We’re the only backpackers around and draw a lot of attention. Some people ask for my Facebook name or want to take a picture with me. I am asked many questions about Canada and my marital status. My fake engagement ring has been pretty useless. It’s no longer silver, and has turned my finger green. Not very convincing. Again, no one seems at all bothered by the fact that I’m single and traveling alone with a man.
I manage to get a ticket when the bus arrives and our long boring journey begins. At least the landscapes through the Atlas Mountains are beautiful to look at! I even see some snow capped mountains. Maybe you knew, but I certainly didn’t, that it shows in Morocco! Real snow. Enough snow to go skiing kinda snow. Crazy!
We get a quick rest stop to grab some food and stretch our legs. Cesc orders a sandwich with fries. This is what happens.
After 8 hours of sleeping on and off with my mouth open, we arrive in Marrakesh.
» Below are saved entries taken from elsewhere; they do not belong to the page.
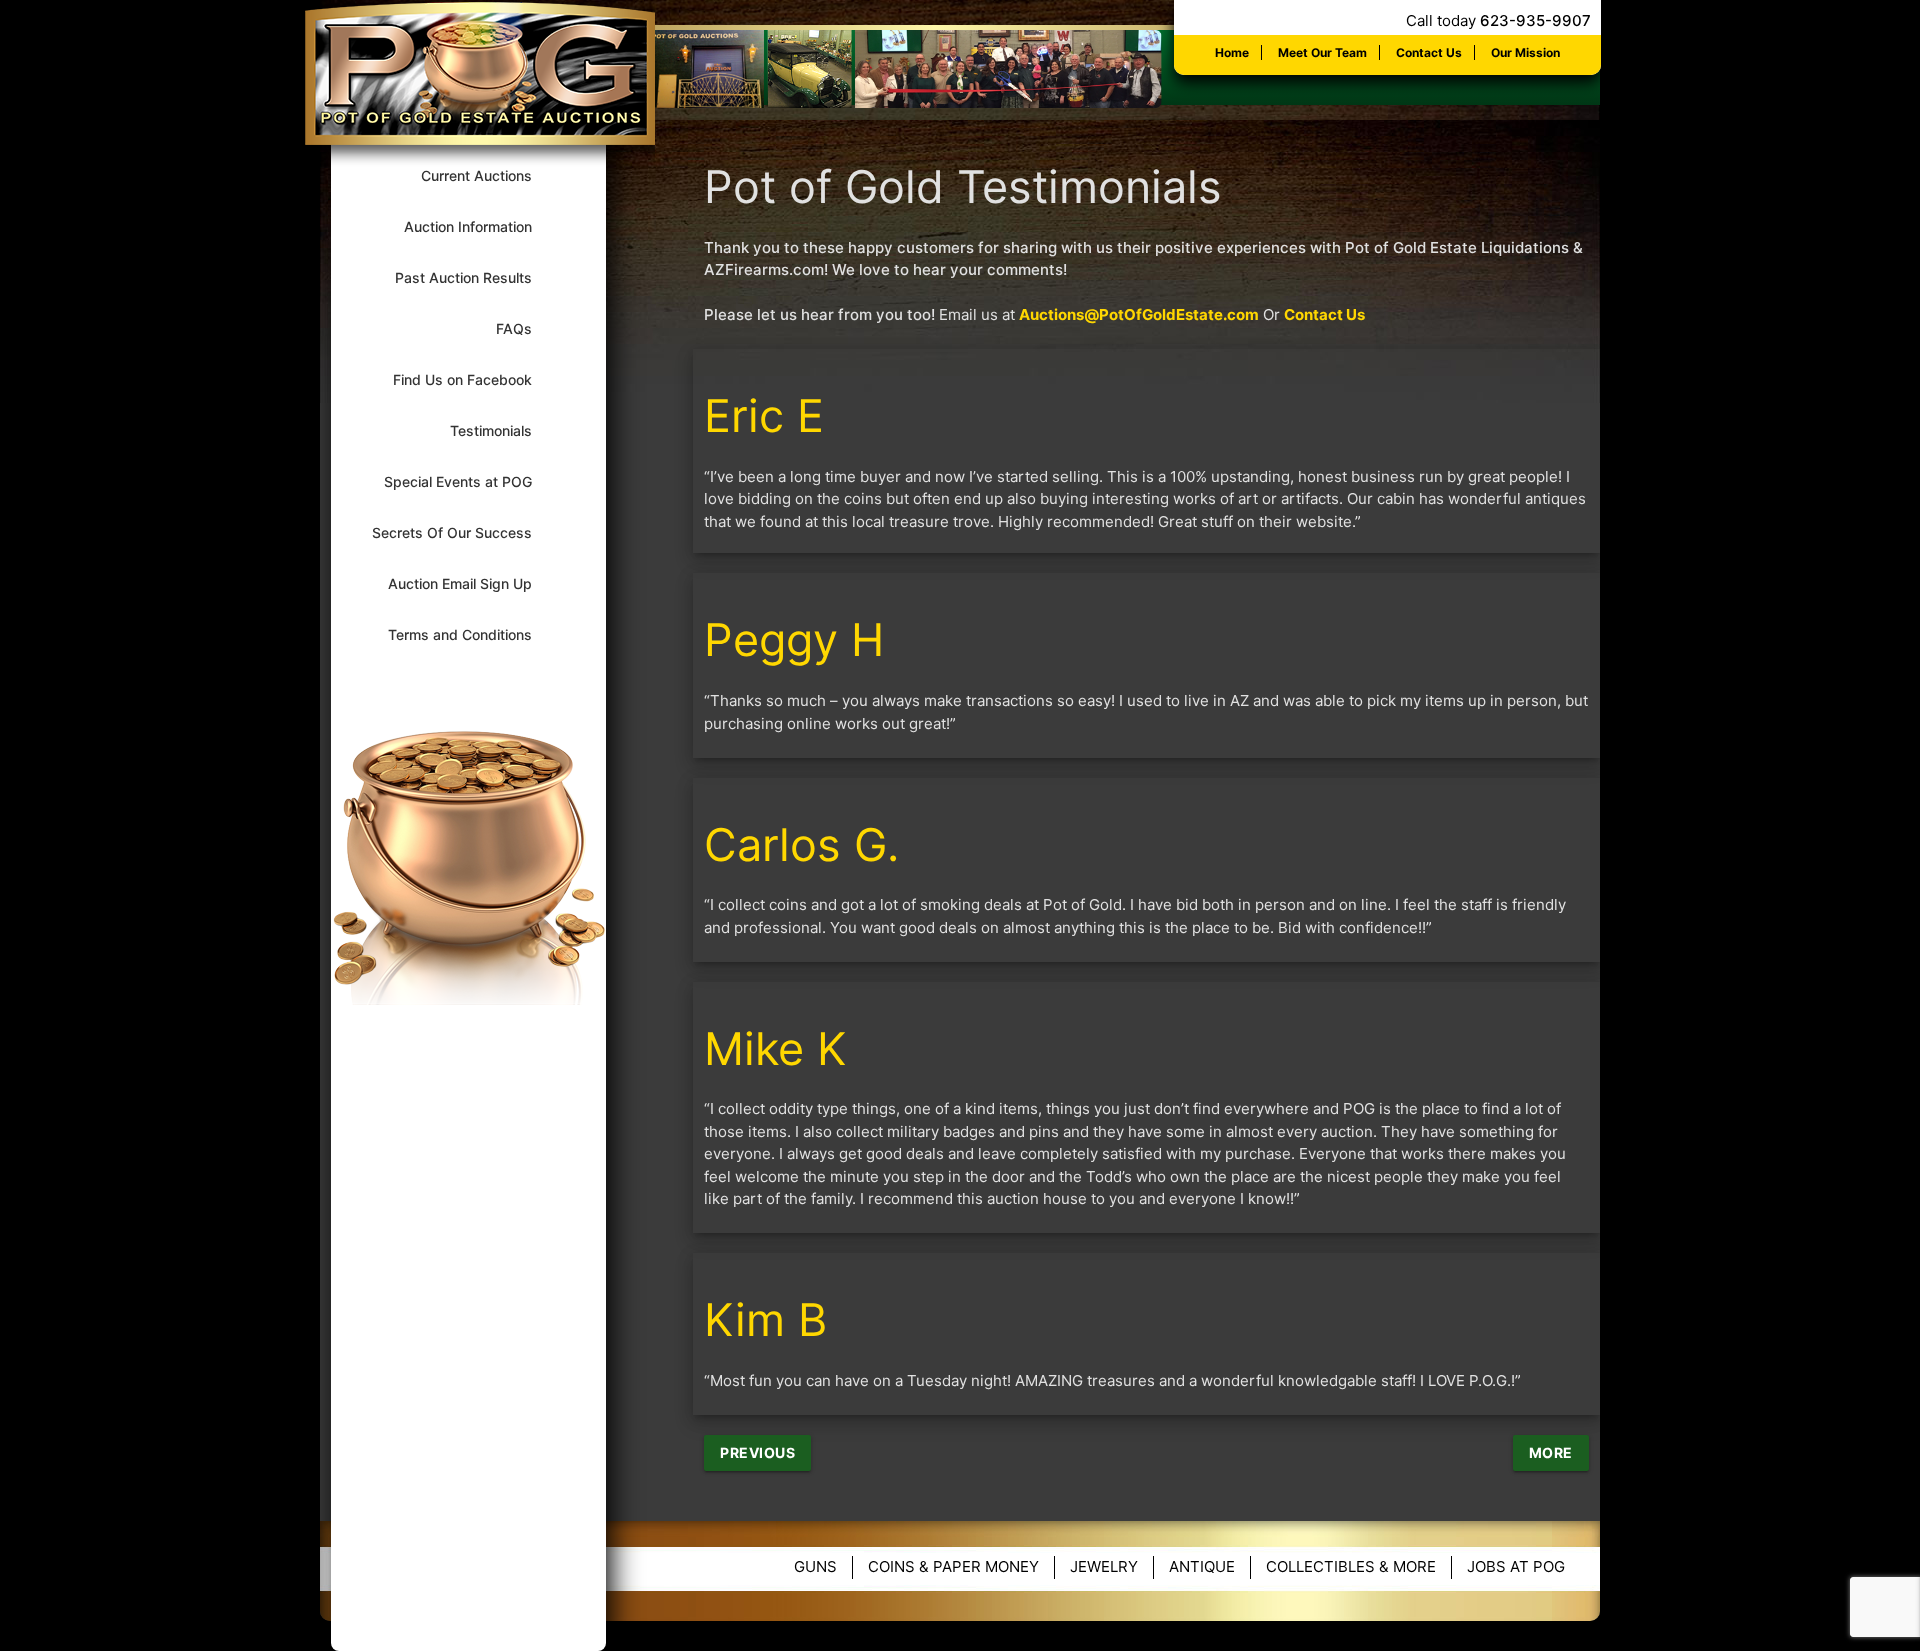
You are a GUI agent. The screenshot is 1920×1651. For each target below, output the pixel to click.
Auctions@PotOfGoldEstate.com (1139, 314)
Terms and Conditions (473, 634)
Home (1232, 52)
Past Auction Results (476, 277)
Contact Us (1429, 52)
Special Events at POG (471, 481)
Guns (815, 1566)
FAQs (527, 328)
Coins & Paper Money (953, 1566)
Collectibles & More (1351, 1566)
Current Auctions (489, 175)
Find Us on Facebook (475, 379)
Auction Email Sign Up (473, 583)
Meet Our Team (1322, 52)
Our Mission (1525, 52)
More (1551, 1452)
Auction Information (481, 226)
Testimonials (504, 430)
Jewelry (1104, 1566)
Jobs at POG (1516, 1566)
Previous (757, 1452)
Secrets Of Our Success (465, 532)
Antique (1202, 1566)
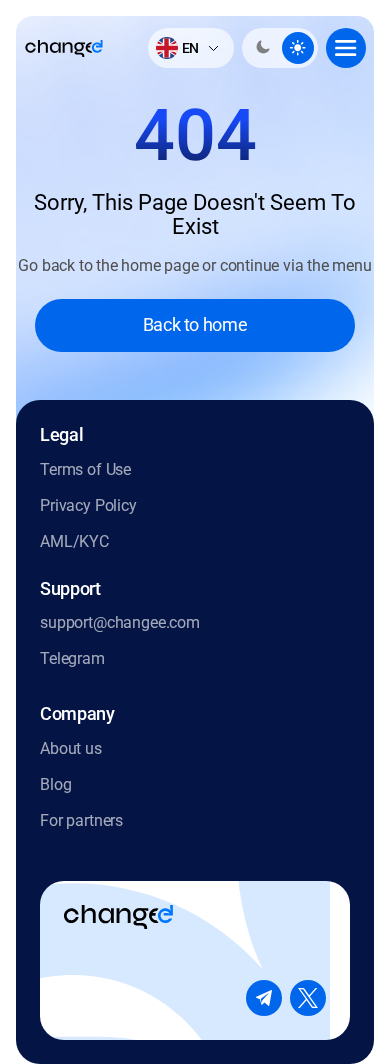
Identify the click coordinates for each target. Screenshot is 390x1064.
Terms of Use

Every damn kind of accommodation is a Riad, not a hostel, and significantly more expensive. I mean like 250mdh vs the 90 I’m willing to pay. We walk and walk and walk until we finally find a little hostel called Waka Waka playing cool French rap when we enter. A dorm bed is only 60mdh. Success! They show us a map of the city and we realize we’ve walked from the bus station, through the new town, and then into the old town. So basically across the city. I need a shower and some food asap.
We meet some Spanish girls and an Australian guy in our hostel, who invite us out for dinner and drinks. Cesc and the two Spanish girls can’t understand a word the Aussie guy says and decide not to come out. I joke that I’ve been hanging around Spanish people and not understanding a word over the last whole week, and decide to spend some time with English speakers. He lives and works here with a bunch of his other mates, who we meet on a rooftop patio in the new town. When the restaurant closes we all go next door to a “bar” which is actually 100% a club. Arabic beats are blaring, lights are flashing, and people are smoking inside. Luckily there’s a small patio out front where I spend most of my time to avoid getting second hand lung cancer. Similar to this morning, we draw a lot of attention and I am asked for my Facebook name a lot. I don’t know what it is but I always love that question. Finding weird little spots like this is always a good time! I know it’s not very… culturally immersive or whatever but at least it’s a locals spot!